One area that has been called out already by JD himself (unprompted, in an interview with Michael Kay on Wednesday) is data and analytics. The Rangers’ Metro Division rivals are currently stacked with some of the most talented people in the field, and it’s pretty clear that the coaches and front office staff have under-utilized data in their player evaluation process over the last few years. There is currently one person in the entire organization that oversees analytics. His name is Jim Sullivan, and his actual title is “Director, Player Care & Development/Analytics and Hockey Technology”… whatever that means. Expect JD to make some significant changes or additions in this area.
2. Prepare for the draft
Successful drafts are the result of a coordinated effort between all of the key decision makers at a franchise. Scouts, coaches, advisors and management must figure out how to maximize their most valuable assets. The Rangers have nine total picks in this June’s draft, and another nine next year. The easy part of course is the second overall selection: Jack Hughes or Kaapo Kakko, whoever is left. But beyond that, the Rangers have a plethora of options on the table, including potential trades.
While Davidson will likely let Jeff Gorton and the current scouts take the wheel this June, this is a great opportunity for JD to begin setting the tone for how he wants to operate moving forward. It’ll be our first real glimpse into JD’s style and how it might differ from Glen Sather’s.
3. Establish a vision for the franchise
A successful organization, whether in business, politics or pro sports, usually coalesces around a clear and definable vision for the future.

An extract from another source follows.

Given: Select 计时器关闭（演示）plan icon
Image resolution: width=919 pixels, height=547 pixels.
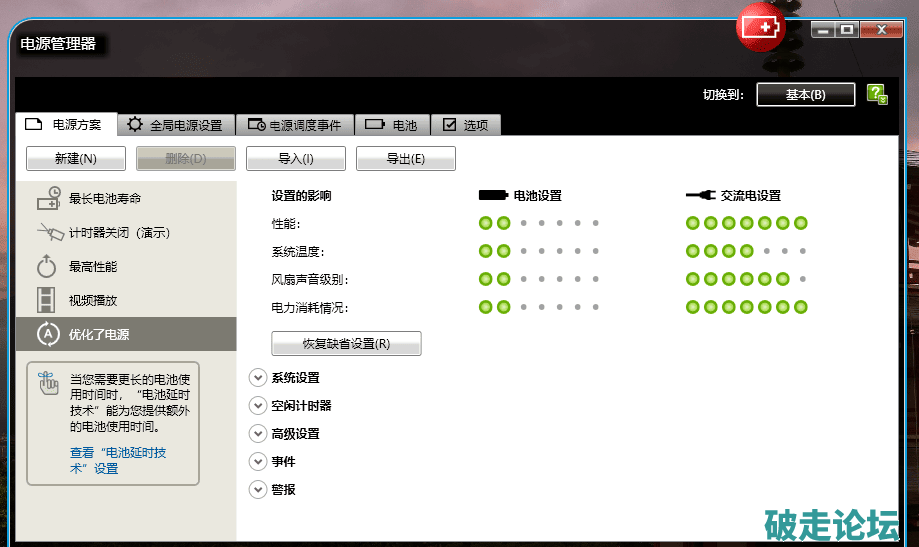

When Glen Sather took over as President and General Manager in 2000, he implemented his vision immediately, flawed though it was. Sather aimed to turn the Rangers into the hockey version of the Yankees, dominating the sport through the power of the purse (remember, there was no salary cap at the time). Unfortunately, Sather’s signings almost universally flopped, and the Rangers continued on a downward spiral that lasted almost a decade.
Ironically, Sather was saved by the implementation of the salary cap after the 2004-05 lockout, and through some combination of prescience and dumb luck, built a team that was well-suited for the “new NHL” when play resumed in October of 2005. Yes there was Jagr, Straka, Nyladner and Lundqvist, but Sather also hired Benoit Allaire in July of 2004. At the time, no one batted an eye, but those under-the-radar moves are often the most important.
Davidson made it clear that “patience” will still be part of the plan moving forward, which is probably the best clue we have as to what his overall approach to the Rangers will be. There has been wide speculation that with plenty of cap space and the second overall pick in their pocket that the Rangers will look to accelerate this rebuild. With Davidson at the helm, that may not be the case.